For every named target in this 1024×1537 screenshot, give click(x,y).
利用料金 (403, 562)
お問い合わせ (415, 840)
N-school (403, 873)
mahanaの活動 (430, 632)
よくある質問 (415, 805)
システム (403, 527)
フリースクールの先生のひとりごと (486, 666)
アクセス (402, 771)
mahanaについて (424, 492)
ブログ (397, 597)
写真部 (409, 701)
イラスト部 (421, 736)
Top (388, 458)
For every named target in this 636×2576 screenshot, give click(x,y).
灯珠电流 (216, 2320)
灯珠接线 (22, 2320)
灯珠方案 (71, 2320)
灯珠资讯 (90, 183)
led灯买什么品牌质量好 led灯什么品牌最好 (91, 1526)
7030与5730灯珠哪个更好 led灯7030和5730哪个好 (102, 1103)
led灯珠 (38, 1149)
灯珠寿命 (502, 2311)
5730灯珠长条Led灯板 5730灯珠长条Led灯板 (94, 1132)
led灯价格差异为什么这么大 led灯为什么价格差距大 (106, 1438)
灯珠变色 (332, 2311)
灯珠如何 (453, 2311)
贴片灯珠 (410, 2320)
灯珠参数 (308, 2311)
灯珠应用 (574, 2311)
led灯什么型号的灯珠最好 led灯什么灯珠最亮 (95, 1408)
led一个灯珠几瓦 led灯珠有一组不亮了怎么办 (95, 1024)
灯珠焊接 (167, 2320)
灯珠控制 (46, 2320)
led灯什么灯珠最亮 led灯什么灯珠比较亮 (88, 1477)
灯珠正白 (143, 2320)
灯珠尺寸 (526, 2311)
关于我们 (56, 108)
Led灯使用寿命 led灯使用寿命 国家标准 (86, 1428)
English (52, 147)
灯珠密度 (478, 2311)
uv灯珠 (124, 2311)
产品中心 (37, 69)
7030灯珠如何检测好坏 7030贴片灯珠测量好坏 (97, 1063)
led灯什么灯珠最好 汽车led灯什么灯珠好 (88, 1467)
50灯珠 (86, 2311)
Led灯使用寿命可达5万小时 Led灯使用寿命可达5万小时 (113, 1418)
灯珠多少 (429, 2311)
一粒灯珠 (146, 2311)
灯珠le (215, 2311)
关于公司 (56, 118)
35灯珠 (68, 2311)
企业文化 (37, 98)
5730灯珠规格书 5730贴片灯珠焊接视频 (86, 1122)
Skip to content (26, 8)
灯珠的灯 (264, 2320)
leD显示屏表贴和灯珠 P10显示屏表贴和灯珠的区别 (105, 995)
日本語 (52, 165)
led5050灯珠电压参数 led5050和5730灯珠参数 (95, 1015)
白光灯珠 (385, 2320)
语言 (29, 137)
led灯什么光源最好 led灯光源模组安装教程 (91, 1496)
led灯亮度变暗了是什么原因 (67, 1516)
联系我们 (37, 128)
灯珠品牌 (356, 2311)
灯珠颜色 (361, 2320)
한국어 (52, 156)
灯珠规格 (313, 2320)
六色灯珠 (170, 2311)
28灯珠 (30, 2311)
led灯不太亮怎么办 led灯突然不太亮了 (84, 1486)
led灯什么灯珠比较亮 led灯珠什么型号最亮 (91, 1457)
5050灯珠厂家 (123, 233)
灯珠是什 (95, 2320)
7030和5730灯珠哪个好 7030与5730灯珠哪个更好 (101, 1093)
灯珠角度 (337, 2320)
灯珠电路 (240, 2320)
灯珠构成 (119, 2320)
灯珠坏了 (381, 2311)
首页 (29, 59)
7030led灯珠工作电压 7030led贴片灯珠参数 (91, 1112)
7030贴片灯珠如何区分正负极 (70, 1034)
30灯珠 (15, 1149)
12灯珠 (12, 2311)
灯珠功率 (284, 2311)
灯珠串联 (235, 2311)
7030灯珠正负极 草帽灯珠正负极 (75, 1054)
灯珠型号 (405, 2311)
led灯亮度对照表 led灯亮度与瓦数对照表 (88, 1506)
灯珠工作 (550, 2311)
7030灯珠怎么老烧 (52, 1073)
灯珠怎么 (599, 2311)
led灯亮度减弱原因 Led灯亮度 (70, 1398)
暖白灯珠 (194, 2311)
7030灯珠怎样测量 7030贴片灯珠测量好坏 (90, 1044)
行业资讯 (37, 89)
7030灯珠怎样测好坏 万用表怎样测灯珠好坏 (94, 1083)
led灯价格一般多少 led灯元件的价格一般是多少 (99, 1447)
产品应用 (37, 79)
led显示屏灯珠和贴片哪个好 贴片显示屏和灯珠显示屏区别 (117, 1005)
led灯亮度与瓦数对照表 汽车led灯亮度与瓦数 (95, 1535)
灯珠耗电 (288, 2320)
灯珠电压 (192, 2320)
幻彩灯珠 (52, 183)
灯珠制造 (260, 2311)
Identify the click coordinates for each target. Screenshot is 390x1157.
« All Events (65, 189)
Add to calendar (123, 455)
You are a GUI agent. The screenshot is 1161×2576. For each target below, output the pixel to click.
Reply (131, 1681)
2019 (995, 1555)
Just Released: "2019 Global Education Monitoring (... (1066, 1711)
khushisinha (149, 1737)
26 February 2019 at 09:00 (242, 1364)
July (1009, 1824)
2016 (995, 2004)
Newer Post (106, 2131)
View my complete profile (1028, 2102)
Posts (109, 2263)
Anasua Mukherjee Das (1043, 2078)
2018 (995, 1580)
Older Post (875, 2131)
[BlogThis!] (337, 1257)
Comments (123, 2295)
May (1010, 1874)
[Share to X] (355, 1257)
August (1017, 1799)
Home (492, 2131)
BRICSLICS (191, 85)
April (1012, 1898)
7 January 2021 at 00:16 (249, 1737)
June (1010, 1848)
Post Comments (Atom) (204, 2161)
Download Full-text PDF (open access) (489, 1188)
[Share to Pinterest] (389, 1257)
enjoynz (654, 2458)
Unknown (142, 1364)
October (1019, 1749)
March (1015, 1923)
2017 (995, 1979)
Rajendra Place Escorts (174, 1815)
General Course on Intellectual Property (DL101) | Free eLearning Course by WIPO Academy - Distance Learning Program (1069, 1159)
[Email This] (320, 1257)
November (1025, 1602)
━━━━━━
Copy exactly the stretch of data above from the line with "mahanaについて (424, 492)" through the line with "한국어 (52, 156)", and omit all other lines.

■ TASK OUTPUT:
mahanaについて (424, 492)
ブログ (397, 597)
写真部 (409, 701)
イラスト部 (421, 736)
Top (388, 458)
For every named target in this 636×2576 screenshot, give click(x,y).
灯珠电流 (216, 2320)
灯珠接线 (22, 2320)
灯珠方案 (71, 2320)
灯珠资讯 (90, 183)
led灯买什么品牌质量好 led灯什么品牌最好 (91, 1526)
7030与5730灯珠哪个更好 led灯7030和5730哪个好 (102, 1103)
led灯珠 (38, 1149)
灯珠寿命 (502, 2311)
5730灯珠长条Led灯板 5730灯珠长条Led灯板 (94, 1132)
led灯价格差异为什么这么大 led灯为什么价格差距大 (106, 1438)
灯珠变色 (332, 2311)
灯珠如何 (453, 2311)
贴片灯珠 (410, 2320)
灯珠参数 (308, 2311)
灯珠应用 (574, 2311)
led灯什么型号的灯珠最好 led灯什么灯珠最亮 (95, 1408)
led一个灯珠几瓦 led灯珠有一组不亮了怎么办 (95, 1024)
灯珠焊接 (167, 2320)
灯珠控制 (46, 2320)
led灯什么灯珠最亮 led灯什么灯珠比较亮 (88, 1477)
灯珠正白 (143, 2320)
灯珠尺寸 (526, 2311)
关于我们 (56, 108)
Led灯使用寿命 led灯使用寿命 国家标准 (86, 1428)
English (52, 147)
灯珠密度 (478, 2311)
uv灯珠 (124, 2311)
产品中心 (37, 69)
7030灯珠如何检测好坏 7030贴片灯珠测量好坏 (97, 1063)
led灯什么灯珠最好 汽车led灯什么灯珠好 (88, 1467)
50灯珠 (86, 2311)
Led灯使用寿命可达5万小时 Led灯使用寿命可达5万小时 (113, 1418)
灯珠多少 (429, 2311)
一粒灯珠 (146, 2311)
灯珠le (215, 2311)
关于公司 (56, 118)
35灯珠 (68, 2311)
企业文化 (37, 98)
5730灯珠规格书 5730贴片灯珠焊接视频 (86, 1122)
Skip to content (26, 8)
灯珠的灯 (264, 2320)
leD显示屏表贴和灯珠 P10显示屏表贴和灯珠的区别 (105, 995)
日本語 (52, 165)
led5050灯珠电压参数 led5050和5730灯珠参数 (95, 1015)
白光灯珠 (385, 2320)
语言 (29, 137)
led灯什么光源最好 led灯光源模组安装教程 (91, 1496)
led灯亮度变暗了是什么原因 (67, 1516)
联系我们 (37, 128)
灯珠品牌 (356, 2311)
灯珠颜色 (361, 2320)
한국어 (52, 156)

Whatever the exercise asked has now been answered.